La tercera remembranza es una tragedia. Una tarde supimos que no tendríamos clase. La hermana de Mario había muerto. Se había caído desde el balcón de su casa en las cercanías de Alberdi y Belgrano y era de no creer el dolor que nos traspasó a todos. Nunca se supo, tampoco se averiguó si acaso fue un accidente, o qué. Todo da para pensar otra cosa. Habíamos entrado un par de veces a esa casa, conocimos a sus padres, conocíamos de vista a esa hermana. Sabemos que después de ese hecho la familia quedó marcada por la tristeza.

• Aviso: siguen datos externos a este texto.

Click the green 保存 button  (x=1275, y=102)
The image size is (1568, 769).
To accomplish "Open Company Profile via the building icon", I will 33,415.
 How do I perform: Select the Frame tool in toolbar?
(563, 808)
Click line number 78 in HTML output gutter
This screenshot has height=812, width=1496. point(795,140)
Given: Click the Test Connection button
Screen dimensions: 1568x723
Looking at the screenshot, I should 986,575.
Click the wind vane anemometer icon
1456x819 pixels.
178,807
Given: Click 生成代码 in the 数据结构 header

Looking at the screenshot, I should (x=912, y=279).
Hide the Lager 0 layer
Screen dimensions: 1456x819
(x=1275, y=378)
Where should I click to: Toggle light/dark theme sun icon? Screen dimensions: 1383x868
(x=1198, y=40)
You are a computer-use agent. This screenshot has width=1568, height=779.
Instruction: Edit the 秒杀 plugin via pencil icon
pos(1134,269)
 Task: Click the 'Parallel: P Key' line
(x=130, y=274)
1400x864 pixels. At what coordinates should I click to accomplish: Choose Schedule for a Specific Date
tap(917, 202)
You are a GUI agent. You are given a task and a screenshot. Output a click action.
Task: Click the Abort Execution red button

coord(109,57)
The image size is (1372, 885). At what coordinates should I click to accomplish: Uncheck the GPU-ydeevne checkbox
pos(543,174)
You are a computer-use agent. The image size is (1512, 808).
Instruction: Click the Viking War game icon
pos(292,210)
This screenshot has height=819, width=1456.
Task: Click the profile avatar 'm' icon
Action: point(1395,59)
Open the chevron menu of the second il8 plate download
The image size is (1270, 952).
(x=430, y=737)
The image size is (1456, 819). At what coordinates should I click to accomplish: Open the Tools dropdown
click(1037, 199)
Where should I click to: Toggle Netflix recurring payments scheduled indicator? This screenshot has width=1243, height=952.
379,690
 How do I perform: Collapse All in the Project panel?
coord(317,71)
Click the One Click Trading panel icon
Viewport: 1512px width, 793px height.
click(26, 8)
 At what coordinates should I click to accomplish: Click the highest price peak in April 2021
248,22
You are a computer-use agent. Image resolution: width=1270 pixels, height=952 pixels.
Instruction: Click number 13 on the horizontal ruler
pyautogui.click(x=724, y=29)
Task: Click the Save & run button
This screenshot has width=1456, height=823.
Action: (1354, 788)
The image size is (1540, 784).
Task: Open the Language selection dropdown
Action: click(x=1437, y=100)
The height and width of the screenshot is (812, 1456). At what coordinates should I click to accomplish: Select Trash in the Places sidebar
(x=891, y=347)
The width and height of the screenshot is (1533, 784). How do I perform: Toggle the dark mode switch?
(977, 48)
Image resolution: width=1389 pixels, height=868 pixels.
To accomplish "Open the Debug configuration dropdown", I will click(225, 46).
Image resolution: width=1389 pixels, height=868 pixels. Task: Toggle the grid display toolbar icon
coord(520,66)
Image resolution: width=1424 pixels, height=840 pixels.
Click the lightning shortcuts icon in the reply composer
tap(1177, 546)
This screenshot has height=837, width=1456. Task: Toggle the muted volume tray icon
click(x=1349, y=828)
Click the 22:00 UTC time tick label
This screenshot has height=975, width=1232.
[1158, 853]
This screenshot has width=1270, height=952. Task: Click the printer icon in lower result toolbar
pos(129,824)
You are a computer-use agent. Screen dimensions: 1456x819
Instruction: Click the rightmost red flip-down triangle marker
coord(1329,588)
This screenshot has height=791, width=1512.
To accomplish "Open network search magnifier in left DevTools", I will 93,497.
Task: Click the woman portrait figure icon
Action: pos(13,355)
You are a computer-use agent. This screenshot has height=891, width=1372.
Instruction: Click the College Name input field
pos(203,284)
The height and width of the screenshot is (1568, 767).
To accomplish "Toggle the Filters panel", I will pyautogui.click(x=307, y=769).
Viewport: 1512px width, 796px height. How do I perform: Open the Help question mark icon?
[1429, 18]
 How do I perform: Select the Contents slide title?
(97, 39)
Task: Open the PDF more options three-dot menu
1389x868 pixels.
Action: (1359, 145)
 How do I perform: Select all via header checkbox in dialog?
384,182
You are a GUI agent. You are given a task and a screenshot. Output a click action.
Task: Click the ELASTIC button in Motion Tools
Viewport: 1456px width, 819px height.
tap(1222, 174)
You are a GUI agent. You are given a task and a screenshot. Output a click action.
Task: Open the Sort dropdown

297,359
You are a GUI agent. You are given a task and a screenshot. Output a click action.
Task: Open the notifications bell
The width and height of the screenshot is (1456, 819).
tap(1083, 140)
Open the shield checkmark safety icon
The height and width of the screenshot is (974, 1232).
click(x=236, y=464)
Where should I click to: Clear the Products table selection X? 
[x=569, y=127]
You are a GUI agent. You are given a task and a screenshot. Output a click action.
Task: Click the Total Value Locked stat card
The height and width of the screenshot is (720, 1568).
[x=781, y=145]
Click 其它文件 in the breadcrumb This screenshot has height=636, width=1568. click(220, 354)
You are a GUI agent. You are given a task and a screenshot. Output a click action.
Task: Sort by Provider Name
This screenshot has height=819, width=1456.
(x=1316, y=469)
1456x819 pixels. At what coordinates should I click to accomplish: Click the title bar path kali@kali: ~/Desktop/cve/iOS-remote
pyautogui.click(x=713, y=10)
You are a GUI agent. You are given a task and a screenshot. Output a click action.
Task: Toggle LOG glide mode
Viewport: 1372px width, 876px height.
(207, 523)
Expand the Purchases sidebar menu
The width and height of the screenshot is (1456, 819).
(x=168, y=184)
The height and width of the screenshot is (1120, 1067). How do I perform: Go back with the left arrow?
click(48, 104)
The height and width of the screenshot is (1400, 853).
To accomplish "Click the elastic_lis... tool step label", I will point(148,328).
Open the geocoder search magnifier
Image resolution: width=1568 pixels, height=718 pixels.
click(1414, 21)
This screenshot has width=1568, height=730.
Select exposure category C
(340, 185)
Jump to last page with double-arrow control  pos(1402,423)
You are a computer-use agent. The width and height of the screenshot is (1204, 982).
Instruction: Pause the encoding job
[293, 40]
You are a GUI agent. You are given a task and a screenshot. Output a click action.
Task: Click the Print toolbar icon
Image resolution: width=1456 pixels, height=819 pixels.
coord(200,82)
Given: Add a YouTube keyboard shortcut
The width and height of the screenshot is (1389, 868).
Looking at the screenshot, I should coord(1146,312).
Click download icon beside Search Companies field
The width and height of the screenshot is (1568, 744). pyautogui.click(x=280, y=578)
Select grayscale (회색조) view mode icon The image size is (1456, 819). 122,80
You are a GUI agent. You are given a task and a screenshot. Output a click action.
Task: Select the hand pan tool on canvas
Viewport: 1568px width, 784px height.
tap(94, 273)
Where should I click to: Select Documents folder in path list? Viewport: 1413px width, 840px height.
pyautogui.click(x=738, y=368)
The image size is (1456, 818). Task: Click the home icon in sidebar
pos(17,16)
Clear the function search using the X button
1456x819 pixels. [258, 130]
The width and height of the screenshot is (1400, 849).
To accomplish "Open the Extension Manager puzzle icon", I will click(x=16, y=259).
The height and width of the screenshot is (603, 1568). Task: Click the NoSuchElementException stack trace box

Después nos separamos, todos, cada cual a su vida y cuando volvimos a saber de él fue cuando dirigía un grupo folclórico vocal: Amalgama, grupo que marcó un hito en la ciudad, una hermosura de voces, un deleite, con el Negro Alaníz, otro compañero del secundario inolvidable. Después supimos de coros dirigidos por Mario, en la ciudad, en General Cabrera, supimos de su afectación por el alcohol, no importa, lo cierto es que un día inesperado se nos fue y ahí estuvimos para despedirlo, quizás con mucha antelación, quizás dio todo lo que tenía para dar, esa parte de los humanos que no se deja conocer, que se va con él y nos deja apenas esos recuerdos gratos, o tristes, siempre intensos.